• _Task objective_
Pick out each line in the data below that contains the word "list".
..............................
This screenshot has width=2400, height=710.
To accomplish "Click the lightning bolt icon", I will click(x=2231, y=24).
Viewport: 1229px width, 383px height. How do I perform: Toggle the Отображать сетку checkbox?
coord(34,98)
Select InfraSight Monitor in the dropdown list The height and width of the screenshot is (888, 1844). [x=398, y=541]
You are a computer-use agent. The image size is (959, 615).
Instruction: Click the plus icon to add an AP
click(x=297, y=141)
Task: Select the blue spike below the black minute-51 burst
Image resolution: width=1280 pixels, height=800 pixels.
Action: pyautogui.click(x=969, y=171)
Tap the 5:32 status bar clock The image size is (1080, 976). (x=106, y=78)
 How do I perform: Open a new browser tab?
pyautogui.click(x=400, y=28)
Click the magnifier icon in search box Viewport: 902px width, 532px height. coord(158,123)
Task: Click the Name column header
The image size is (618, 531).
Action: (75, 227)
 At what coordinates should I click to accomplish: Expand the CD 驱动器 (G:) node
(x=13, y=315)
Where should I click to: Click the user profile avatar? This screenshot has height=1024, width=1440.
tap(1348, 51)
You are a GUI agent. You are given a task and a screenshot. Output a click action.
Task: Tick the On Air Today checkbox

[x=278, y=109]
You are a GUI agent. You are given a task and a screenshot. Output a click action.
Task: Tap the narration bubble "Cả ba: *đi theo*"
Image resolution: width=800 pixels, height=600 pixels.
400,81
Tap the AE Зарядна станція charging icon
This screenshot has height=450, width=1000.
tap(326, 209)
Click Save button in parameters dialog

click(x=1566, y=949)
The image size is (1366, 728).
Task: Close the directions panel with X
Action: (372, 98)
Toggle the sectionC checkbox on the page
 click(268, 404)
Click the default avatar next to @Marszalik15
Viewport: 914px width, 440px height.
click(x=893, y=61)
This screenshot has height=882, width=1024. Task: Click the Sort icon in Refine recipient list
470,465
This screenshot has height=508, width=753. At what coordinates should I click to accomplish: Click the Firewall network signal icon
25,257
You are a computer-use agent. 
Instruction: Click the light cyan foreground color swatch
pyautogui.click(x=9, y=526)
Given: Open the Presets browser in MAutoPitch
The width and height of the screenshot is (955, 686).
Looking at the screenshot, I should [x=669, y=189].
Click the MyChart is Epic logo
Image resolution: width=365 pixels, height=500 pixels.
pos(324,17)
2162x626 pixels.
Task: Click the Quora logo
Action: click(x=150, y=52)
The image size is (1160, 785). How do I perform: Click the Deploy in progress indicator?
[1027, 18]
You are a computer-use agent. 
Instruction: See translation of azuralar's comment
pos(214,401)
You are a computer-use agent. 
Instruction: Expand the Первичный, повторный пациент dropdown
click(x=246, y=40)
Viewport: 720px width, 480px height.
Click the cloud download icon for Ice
..............................
• _Finished task_
Select InfraSight Monitor in the dropdown list The height and width of the screenshot is (888, 1844). [x=398, y=541]
This screenshot has height=882, width=1024. Task: Click the Sort icon in Refine recipient list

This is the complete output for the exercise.